= Work order =
Give the data again exactly, stopping after the "Bewerbung (478, 12)" line.

*** Exercise input

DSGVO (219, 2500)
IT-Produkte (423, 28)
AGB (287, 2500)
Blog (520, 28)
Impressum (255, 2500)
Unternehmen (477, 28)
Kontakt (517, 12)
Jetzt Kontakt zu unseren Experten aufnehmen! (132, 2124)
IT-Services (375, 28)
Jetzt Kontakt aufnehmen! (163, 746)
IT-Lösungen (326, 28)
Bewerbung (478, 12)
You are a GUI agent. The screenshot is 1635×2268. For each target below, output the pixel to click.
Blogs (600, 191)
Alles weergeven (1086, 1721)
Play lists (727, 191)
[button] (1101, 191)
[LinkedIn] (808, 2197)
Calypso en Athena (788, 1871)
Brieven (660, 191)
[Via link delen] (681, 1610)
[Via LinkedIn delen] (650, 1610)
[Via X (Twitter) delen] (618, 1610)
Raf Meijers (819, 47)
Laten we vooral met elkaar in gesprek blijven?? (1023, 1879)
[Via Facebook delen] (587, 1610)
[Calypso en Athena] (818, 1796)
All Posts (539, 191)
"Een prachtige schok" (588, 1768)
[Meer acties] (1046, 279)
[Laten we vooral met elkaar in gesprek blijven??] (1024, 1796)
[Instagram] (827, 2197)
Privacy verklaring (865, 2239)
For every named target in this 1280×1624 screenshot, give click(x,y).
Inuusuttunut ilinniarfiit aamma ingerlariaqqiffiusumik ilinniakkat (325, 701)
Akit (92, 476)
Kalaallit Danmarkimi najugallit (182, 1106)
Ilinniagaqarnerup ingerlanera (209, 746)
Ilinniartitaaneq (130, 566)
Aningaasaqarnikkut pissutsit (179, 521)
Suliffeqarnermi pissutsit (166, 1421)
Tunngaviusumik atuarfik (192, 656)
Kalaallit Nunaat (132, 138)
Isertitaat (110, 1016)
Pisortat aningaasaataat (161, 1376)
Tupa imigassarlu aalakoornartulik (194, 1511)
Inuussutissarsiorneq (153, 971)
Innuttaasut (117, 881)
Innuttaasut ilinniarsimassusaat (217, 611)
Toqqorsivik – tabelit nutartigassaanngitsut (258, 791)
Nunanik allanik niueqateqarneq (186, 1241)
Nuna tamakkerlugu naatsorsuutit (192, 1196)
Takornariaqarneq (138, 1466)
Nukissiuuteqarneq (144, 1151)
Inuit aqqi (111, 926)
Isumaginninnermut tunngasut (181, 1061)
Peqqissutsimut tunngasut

******

= Written answer =
DSGVO (219, 2500)
IT-Produkte (423, 28)
AGB (287, 2500)
Blog (520, 28)
Impressum (255, 2500)
Unternehmen (477, 28)
Kontakt (517, 12)
Jetzt Kontakt zu unseren Experten aufnehmen! (132, 2124)
IT-Services (375, 28)
Jetzt Kontakt aufnehmen! (163, 746)
IT-Lösungen (326, 28)
Bewerbung (478, 12)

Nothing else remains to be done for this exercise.